* _EXERCISE SET_
1. Repeat everything in the film review from "One fairly interesting" down to "carry religious messages.".
2. Sum up the film review in two sentences.

-- START OF SOURCE EXCERPT --

One fairly interesting aspect of KOI... MIL GAYA is the emphasis on religion. The Bollywood films I have seen have generally not had religious messages beyond peaceful coexistence and Ahimsa. In this film there is a good deal of attention paid to religion. Rohit is taught wisdom and kindness from the Bhagavad-Gita. Later when Rohit founds a basketball team they call themselves the Pandavas. Rohit calls on Krishna for help. But Rohit goes to a Catholic school where the teachers are insensitive and unkind. The camera carefully picks up crucifixes and religious paintings as decoration. Perhaps Rakesh Roshan did not want to appear to be siding with science over religion, much as 1950s American science fiction films would carry religious messages.
The music, always an important element of a Bollywood film, is provided by Rajesh Roshan, the director's brother. While in some reviews people who know Indian soundtrack music seem to be saying that the score is groundbreaking, I am not enough of an expert to pick up the subtleties. The choreography frequently uses wirework, which hurts the spontaneity. Wirework is even more obvious and unnatural in fight and athletic scenes. The Roshans wanted to have special effects that would match Hollywood films and hired Marc Kolbe (who worked on GODZILLA, INDEPENDENCE DAY, and the Indian DEVDAS). Still, this film cannot be said to have a lot of special effects. They are used sparingly by American standards. There is extensive use of an alien suit with an articulated (probably wire controlled) face.

-- END OF SOURCE EXCERPT --
-- START OF DATA SECTION --

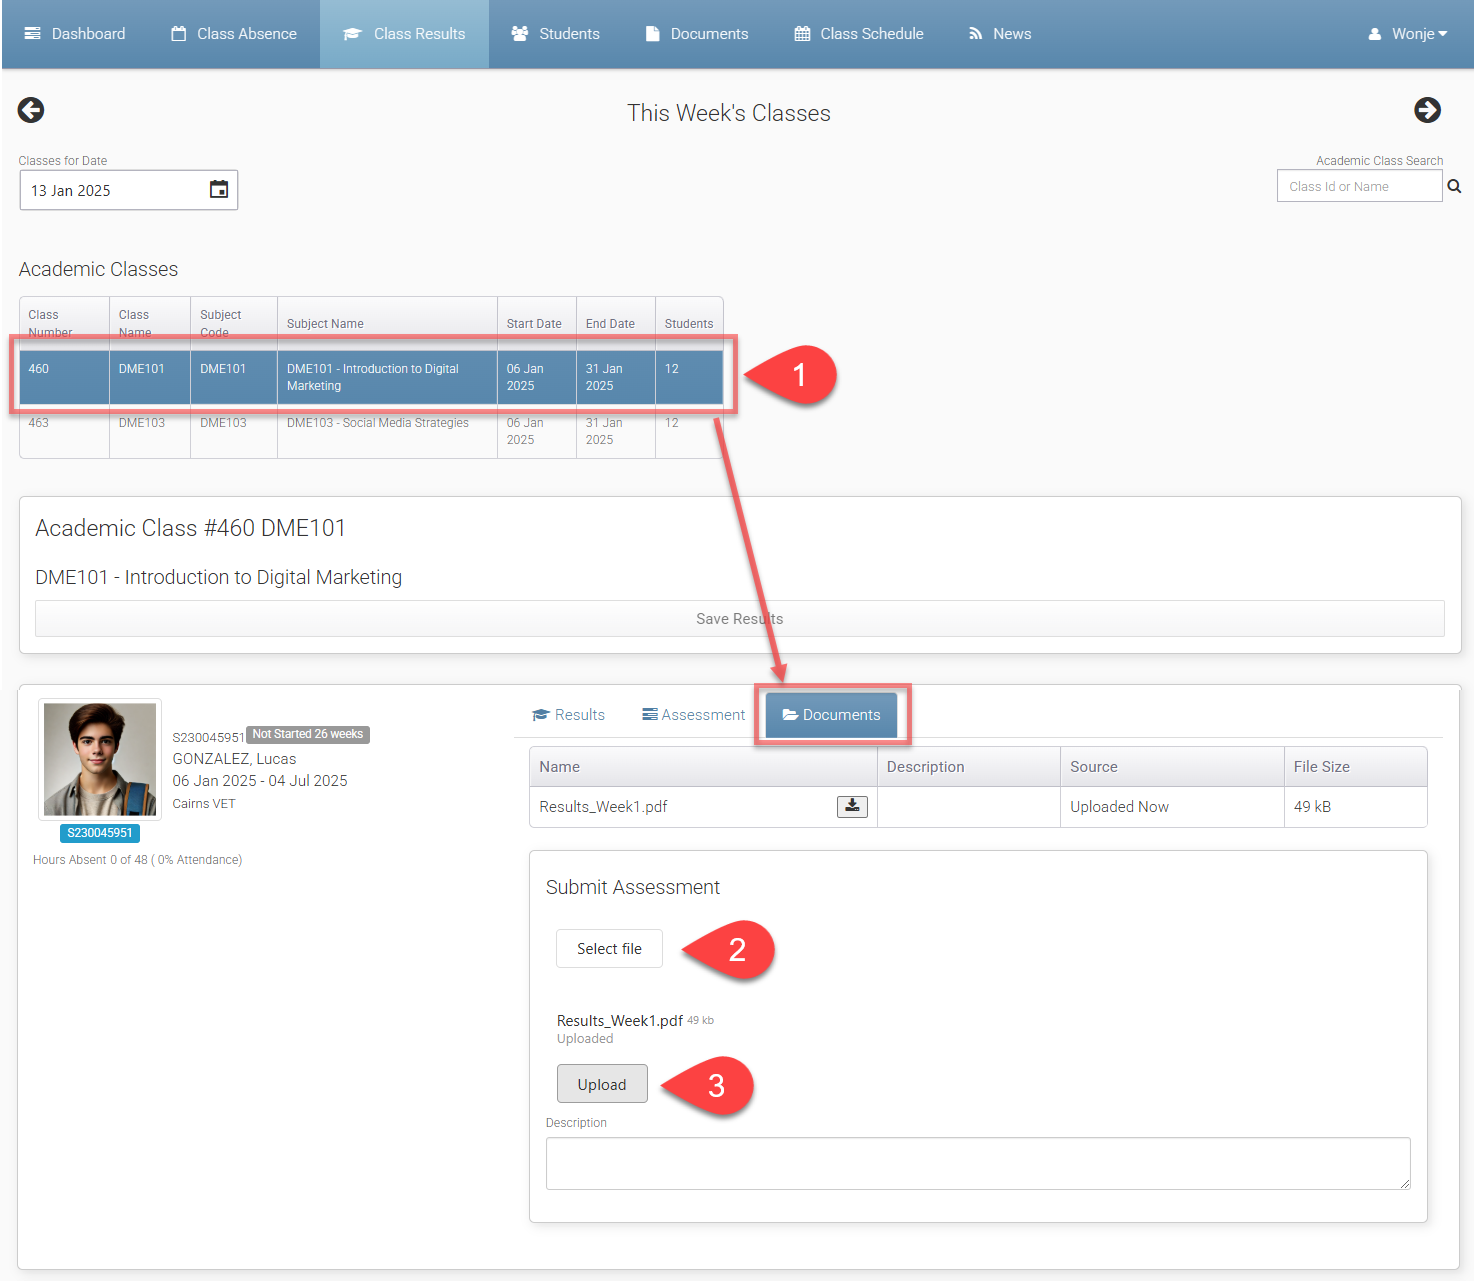Image resolution: width=1474 pixels, height=1281 pixels.
Task: Download the Results_Week1.pdf file
Action: 852,806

-- END OF DATA SECTION --

* _THE SOLUTIONS_
1.
One fairly interesting aspect of KOI... MIL GAYA is the emphasis on religion. The Bollywood films I have seen have generally not had religious messages beyond peaceful coexistence and Ahimsa. In this film there is a good deal of attention paid to religion. Rohit is taught wisdom and kindness from the Bhagavad-Gita. Later when Rohit founds a basketball team they call themselves the Pandavas. Rohit calls on Krishna for help. But Rohit goes to a Catholic school where the teachers are insensitive and unkind. The camera carefully picks up crucifixes and religious paintings as decoration. Perhaps Rakesh Roshan did not want to appear to be siding with science over religion, much as 1950s American science fiction films would carry religious messages.

2. KOI... MIL GAYA pays a good deal of attention to religion: Rohit learns wisdom and kindness from the Bhagavad-Gita and calls on Krishna for help, but he attends a Catholic school where the teachers are insensitive and unkind. The music is by the director's brother Rajesh Roshan, the choreography's wirework hurts spontaneity and looks unnatural in fight and athletic scenes, and the special effects, for which Marc Kolbe was hired, are used sparingly by American standards.